About this task: Pull every line with "status" from the material.

BEGIN

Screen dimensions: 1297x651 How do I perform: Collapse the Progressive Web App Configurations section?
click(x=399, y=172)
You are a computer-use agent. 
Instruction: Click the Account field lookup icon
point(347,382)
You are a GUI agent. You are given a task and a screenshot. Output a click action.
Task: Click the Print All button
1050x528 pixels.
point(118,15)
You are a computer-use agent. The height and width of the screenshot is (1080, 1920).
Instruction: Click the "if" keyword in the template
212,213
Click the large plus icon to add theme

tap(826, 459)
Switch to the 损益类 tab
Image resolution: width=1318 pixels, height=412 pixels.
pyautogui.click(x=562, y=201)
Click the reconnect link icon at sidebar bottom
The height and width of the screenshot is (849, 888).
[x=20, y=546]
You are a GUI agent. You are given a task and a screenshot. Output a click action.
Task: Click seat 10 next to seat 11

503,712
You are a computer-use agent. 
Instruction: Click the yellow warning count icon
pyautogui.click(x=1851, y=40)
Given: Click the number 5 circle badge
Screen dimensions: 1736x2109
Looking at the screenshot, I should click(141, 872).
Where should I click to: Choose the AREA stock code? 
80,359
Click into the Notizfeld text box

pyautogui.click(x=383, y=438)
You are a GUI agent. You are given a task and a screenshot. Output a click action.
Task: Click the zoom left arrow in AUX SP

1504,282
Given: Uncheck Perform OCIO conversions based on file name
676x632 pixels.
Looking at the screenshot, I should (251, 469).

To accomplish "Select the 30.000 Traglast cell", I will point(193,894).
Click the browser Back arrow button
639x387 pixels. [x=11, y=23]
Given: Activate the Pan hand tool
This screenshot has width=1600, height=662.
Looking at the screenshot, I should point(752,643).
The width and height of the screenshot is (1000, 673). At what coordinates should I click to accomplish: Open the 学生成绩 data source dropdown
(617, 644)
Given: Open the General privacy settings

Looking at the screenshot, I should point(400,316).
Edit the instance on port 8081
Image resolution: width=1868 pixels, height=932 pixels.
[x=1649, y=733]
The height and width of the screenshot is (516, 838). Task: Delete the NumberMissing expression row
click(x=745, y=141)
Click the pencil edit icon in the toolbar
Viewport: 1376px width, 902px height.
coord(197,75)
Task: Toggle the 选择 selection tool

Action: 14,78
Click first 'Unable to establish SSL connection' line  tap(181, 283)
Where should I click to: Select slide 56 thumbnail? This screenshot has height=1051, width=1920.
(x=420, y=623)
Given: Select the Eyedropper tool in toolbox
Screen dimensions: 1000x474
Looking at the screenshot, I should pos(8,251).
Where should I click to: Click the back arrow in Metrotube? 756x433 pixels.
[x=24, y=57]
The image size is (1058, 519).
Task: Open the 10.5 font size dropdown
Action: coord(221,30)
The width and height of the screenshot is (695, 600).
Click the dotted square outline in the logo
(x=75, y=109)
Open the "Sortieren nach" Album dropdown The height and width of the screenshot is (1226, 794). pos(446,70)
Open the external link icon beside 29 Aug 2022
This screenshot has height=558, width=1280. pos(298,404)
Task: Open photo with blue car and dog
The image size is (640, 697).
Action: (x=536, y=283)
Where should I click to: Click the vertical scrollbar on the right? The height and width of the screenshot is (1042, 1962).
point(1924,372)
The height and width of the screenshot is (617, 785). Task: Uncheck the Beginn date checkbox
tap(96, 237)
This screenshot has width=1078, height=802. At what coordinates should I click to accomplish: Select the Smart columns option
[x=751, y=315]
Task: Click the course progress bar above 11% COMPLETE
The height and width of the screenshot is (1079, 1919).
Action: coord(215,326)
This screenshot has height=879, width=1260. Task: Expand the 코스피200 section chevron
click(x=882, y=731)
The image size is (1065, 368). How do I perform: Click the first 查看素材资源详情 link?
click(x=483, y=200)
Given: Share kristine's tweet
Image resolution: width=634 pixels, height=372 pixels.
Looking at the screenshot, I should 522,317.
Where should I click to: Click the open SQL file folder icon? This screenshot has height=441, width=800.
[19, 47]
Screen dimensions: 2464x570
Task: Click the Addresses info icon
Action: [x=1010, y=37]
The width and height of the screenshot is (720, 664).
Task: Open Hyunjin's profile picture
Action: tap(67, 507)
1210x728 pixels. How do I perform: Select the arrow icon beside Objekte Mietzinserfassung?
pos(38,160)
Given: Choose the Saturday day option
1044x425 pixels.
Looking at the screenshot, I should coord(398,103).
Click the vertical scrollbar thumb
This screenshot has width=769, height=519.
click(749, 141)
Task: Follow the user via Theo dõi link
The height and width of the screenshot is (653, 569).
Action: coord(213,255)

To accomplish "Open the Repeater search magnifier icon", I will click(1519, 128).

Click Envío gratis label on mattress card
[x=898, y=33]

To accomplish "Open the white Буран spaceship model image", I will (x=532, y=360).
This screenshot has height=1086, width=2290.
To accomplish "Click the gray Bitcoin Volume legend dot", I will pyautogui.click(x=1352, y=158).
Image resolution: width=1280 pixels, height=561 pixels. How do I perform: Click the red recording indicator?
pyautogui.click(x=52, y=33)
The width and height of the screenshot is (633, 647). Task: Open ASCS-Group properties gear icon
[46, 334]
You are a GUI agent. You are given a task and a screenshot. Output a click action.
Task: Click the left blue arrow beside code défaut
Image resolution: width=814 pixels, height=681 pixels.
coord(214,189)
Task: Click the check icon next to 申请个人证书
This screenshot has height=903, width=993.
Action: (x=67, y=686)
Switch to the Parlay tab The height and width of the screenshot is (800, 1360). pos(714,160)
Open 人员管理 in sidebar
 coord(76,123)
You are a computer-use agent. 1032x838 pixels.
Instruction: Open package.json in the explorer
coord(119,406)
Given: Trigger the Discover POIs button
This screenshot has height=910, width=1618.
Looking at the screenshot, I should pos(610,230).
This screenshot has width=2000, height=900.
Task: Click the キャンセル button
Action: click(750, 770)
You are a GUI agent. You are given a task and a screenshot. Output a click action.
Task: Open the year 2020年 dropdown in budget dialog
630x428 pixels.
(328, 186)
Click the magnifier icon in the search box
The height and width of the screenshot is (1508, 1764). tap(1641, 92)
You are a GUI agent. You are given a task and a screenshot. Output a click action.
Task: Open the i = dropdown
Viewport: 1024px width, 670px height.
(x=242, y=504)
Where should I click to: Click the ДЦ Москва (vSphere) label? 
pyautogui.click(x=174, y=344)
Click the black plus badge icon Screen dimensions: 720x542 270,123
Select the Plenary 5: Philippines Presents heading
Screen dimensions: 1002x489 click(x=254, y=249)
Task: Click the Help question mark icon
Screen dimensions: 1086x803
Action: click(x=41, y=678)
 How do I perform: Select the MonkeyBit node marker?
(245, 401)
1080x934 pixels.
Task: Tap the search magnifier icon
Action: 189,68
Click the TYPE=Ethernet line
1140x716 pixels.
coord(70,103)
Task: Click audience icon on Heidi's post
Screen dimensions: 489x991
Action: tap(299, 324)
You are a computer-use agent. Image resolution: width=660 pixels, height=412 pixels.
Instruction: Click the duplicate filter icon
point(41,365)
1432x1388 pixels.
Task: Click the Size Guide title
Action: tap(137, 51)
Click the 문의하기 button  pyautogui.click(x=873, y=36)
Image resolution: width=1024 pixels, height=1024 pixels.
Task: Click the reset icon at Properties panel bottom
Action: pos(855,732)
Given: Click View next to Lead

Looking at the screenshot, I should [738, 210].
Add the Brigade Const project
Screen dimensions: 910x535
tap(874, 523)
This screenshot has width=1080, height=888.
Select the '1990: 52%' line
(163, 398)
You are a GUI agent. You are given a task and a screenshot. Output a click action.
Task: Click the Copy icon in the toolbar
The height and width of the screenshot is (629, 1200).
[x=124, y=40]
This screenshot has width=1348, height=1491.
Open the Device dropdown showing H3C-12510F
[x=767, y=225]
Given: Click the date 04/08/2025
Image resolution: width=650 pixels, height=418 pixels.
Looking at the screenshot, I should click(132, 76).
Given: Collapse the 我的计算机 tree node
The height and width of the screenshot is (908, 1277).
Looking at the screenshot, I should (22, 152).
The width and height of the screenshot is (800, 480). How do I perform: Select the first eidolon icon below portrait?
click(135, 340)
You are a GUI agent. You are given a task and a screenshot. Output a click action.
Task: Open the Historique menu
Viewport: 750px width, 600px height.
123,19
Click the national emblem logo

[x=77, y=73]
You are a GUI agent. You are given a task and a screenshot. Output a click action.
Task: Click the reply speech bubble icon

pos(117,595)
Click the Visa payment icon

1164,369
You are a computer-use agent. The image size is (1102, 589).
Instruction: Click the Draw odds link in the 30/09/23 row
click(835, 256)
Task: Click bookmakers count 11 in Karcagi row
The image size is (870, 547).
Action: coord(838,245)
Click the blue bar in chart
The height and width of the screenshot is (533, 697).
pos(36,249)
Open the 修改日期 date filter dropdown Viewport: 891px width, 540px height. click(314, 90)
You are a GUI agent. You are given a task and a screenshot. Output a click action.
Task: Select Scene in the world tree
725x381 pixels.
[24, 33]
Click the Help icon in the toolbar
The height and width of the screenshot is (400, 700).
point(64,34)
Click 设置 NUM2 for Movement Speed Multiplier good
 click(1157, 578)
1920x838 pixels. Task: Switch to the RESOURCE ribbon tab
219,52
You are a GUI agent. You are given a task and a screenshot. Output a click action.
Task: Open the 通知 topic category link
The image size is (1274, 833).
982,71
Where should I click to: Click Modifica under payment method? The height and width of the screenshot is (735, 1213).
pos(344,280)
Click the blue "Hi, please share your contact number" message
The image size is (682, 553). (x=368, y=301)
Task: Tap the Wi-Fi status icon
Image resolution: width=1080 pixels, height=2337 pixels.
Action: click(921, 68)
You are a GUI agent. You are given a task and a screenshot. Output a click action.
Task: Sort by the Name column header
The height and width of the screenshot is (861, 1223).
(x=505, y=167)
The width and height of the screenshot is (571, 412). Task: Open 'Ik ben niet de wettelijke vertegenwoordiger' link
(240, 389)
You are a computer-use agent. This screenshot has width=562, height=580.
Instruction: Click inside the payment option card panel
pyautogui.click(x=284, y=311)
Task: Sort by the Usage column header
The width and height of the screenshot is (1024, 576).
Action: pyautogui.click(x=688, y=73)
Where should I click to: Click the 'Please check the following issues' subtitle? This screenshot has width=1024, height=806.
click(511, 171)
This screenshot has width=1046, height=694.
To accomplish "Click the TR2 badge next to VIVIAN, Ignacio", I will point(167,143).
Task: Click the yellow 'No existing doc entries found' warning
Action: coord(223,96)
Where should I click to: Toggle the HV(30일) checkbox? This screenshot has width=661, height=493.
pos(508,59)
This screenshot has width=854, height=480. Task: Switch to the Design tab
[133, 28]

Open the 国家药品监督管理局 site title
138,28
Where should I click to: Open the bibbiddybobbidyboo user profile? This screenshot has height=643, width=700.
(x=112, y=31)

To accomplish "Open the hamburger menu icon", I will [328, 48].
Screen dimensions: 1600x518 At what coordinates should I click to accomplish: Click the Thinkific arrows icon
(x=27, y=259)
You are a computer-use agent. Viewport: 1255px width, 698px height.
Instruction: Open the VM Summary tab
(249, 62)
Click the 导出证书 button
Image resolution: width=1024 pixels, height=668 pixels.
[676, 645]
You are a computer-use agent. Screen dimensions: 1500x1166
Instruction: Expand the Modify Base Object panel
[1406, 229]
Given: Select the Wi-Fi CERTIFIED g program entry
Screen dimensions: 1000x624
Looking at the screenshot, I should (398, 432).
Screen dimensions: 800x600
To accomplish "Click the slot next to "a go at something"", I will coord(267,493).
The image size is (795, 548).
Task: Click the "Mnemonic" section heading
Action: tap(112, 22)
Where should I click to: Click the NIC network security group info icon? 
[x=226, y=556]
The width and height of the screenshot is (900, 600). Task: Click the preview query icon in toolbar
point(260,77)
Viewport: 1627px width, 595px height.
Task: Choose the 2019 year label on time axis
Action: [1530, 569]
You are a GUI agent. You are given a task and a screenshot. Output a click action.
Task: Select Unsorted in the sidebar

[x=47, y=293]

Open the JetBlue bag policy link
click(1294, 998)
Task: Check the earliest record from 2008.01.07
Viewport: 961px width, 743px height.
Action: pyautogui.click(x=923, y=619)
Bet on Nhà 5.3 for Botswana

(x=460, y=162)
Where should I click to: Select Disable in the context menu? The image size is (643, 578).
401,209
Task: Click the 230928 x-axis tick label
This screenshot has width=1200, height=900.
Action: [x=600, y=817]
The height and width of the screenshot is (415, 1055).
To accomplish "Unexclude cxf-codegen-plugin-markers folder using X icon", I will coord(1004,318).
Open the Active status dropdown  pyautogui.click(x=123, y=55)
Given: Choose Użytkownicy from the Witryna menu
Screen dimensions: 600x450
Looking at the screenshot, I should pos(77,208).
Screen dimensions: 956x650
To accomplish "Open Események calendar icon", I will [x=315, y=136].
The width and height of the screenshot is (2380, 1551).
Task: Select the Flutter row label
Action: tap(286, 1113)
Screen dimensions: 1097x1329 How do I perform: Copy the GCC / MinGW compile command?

END

Answer for the task:
Task: Tap the Wi-Fi status icon
Open the Active status dropdown  pyautogui.click(x=123, y=55)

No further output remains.